JOHANNESBURG: Beset by plunging poll numbers, factional infighting and a raft of corruption allegations, the party of Nelson Mandela is at war with itself.
In the weeks since the African National Congress recorded its worst election results since the collapse of apartheid, cabinet ministers, activists and party grandees have squared off, exposing deep rifts ahead of a leadership contest scheduled for December 2017.
Allies of President Jacob Zuma are openly fighting with Treasury Minister Pravin Gordhan over control of state finances, including the running of state-owned enterprises, anticorruption agencies and the central bank.
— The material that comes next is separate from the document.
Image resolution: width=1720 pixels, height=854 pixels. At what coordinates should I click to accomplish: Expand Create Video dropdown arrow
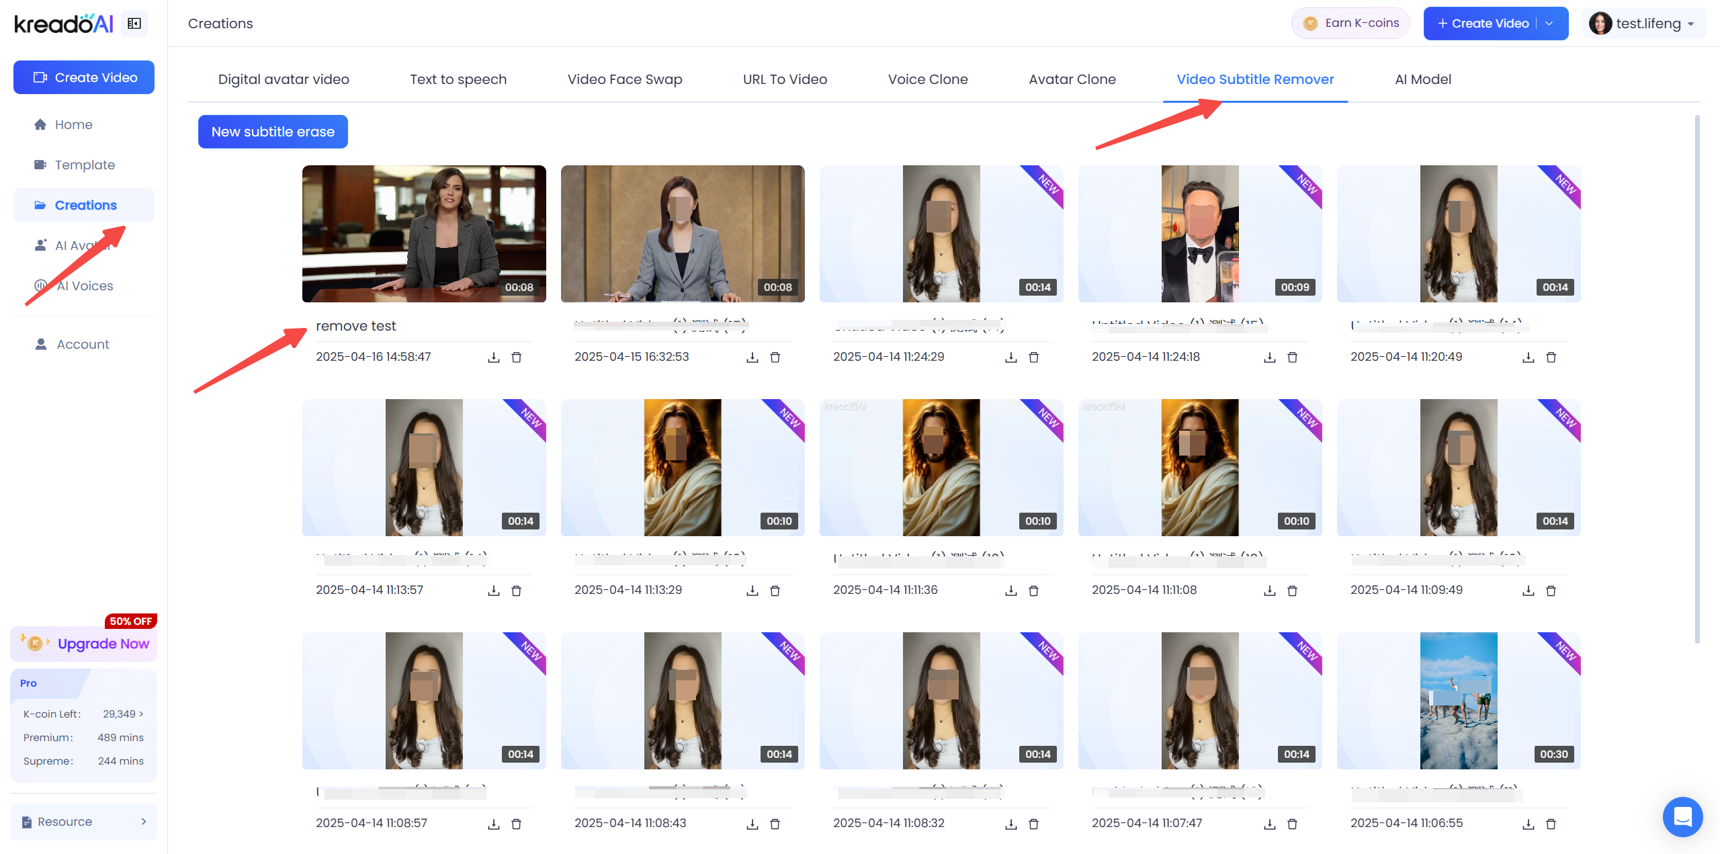pyautogui.click(x=1549, y=24)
The drip of corruption allegations against Zuma and his wealthy business associates has swelled to a torrent. Ratings firms have warned that political infighting could see South Africa downgraded to junk status.
The nation’s graft ombudsman, Thuli Madonsela, who is investigating official corruption, has said she could unveil some more potentially explosive revelations—without elaborating—before she steps down at the end of her term in October.
The ANC’s Youth League president, Collen Maine, on Sunday repeated a prior allegation by an ANC minister accusing her of being an agent of the U.S. Central Intelligence Agency. She has repeatedly denied the allegation.
The outcome of the struggle inside the ANC is likely to dictate the path of Africa’s most advanced economy—still reeling from the collapse of commodity prices, weak growth and stubbornly high unemployment—for the next decade.
It also will shape the future of Africa’s most famed liberation movement as revolutionary leaders turned strongmen from Angola to Zimbabwe cling to power.
“This is a battle royal to determine the future of the ANC. The outcome will dictate the structure of governance here for years to come and will have an echo effect across the region,” said Manji Cheto, an analyst with Teneo Intelligence, a risk consultancy.Advertisement
The party’s war of words has spilled onto the streets, with hundreds of party activists clashing at the ANC’s Johannesburg headquarters on Sept. 4.
For much of the past week, students have marched near the University of the Witwatersrand in downtown Johannesburg to protest higher tuition fees. Police fired tear gas to disperse the demonstrators.